The name of the class is mapped to the attribute name. The Visual C# compiler automatically adds the string "Attribute" at the end of any attribute name. Consequently, every attribute class name should end with this string, but it is legal to define an attribute without the Attribute-suffix. When affixing an attribute to an item, the compiler will look for both the literal name and the name with Attribute added to the end, i. e. if you were to write [Custom] the compiler would look for both Custom and CustomAttribute. If both exist, the compiler fails. The attribute can be prefixed with "@" if you don't want to risk ambiguity, so writing [@Custom] will not match CustomAttribute. Using the attribute invokes the constructor of the class. Overloaded constructors are supported. Name-Value pairs are mapped to properties, the name denotes the name of the property and the value supplied is set by the property.

Sometimes there is ambiguity concerning to what you are affixing the attribute. Consider the following code:

[Orange]
public int ExampleMethod(string input)
{
    // method body goes here
}

What has been marked as orange? Is it the ExampleMethod, its return value, or perhaps the entire assembly? In this case, the compiler will default, and treat the attribute as being affixed to the method. If this is not what was intended, or if the author wishes to clarify their code, an attribute target may be specified. Writing [return: Orange] will mark the return value as orange, [assembly: Orange] will mark the entire assembly. The valid targets are assembly, field, event, method, module, param, property, return and type.

A pseudo-custom attribute is used just like regular custom attributes but they do not have a custom handler; rather the compiler has intrinsic awareness of the attributes and handles the code marked with such attributes differently. Attributes such as Serializable and Obsolete are implemented as pseudo-custom attributes. Pseudo-custom attributes should never be used by ILAsm, as it has adequate syntax to describe the metadata.

==Metadata storage==
Assemblies contain tables of metadata. These tables are described by the CIL specification. The metadata tables will have zero or more entries and the position of an entry determines its index. When CIL code uses metadata it does so through a metadata token. This is a 32-bit value where the top 8 bits identify the appropriate metadata table, and the remaining 24 bits give the index of the metadata in the table. The Framework SDK contains a sample called metainfo that will list the metadata tables in an assembly, however, this information is rarely of use to a developer. Metadata in an assembly may be viewed using the ILDASM tool provided by the .NET Framework SDK.

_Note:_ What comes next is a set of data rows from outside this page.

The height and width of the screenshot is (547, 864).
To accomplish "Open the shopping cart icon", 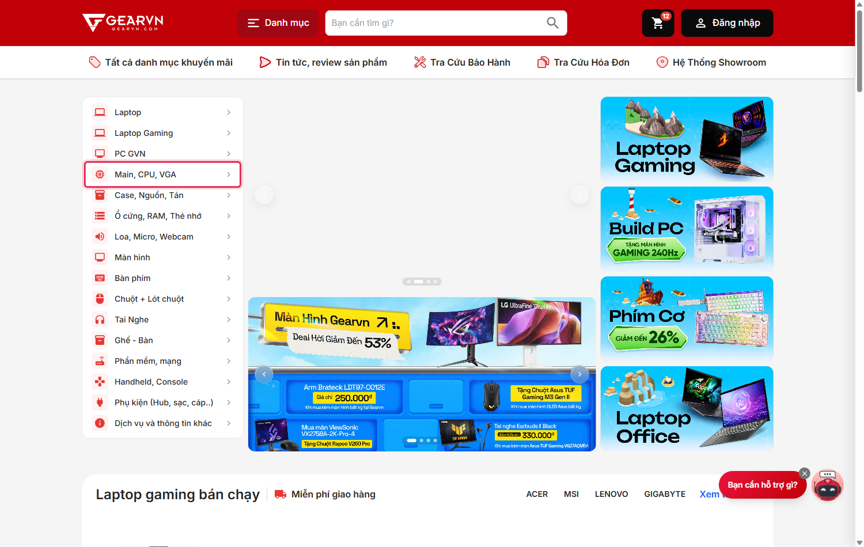I will pyautogui.click(x=658, y=23).
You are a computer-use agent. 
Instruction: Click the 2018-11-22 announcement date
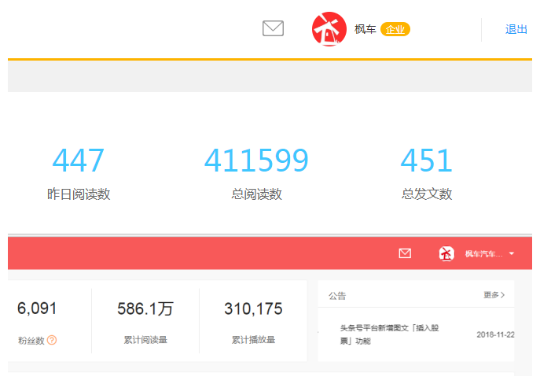(495, 334)
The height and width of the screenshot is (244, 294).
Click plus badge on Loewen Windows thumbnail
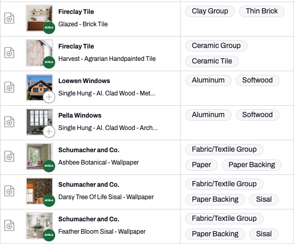tap(49, 97)
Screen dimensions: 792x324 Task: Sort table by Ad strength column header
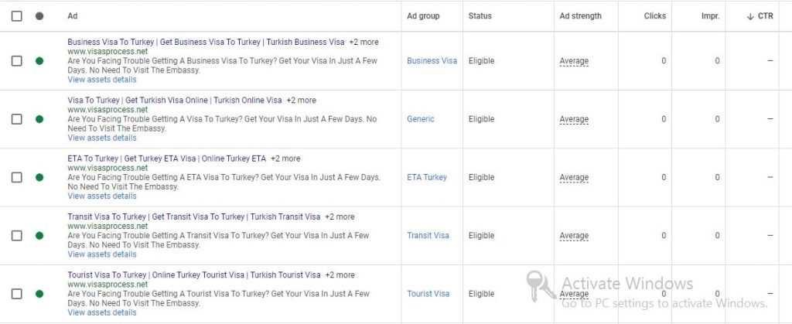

In the CIL standard, metadata is defined in ILAsm (assembly language) form, an on-disk representation form for storage, and a form that is embedded into assemblies of the Portable Executable (PE, .exe or .dll) format. The PE form is based on the on-disk form.

== Reflection ==

Reflection is the API used to read CLI metadata. The reflection API provides a logical view of metadata rather than the literal view provided by tools like metainfo. Reflection in version 1.1 of the .NET framework can be used to inspect the descriptions of classes and their members, and invoke methods. However, it does not allow runtime access to the CIL for a method. Version 2.0 of the framework allows the CIL for a method to be obtained.

== Other metadata tools ==
Besides the System.Reflection namespace, other tools are also available that can be used to handle metadata. The Microsoft .NET Framework ships a CLR metadata manipulation library that is implemented in native code. Third-party tools to retrieve and manipulate metadata include PostSharp and Mono Cecil can also be used.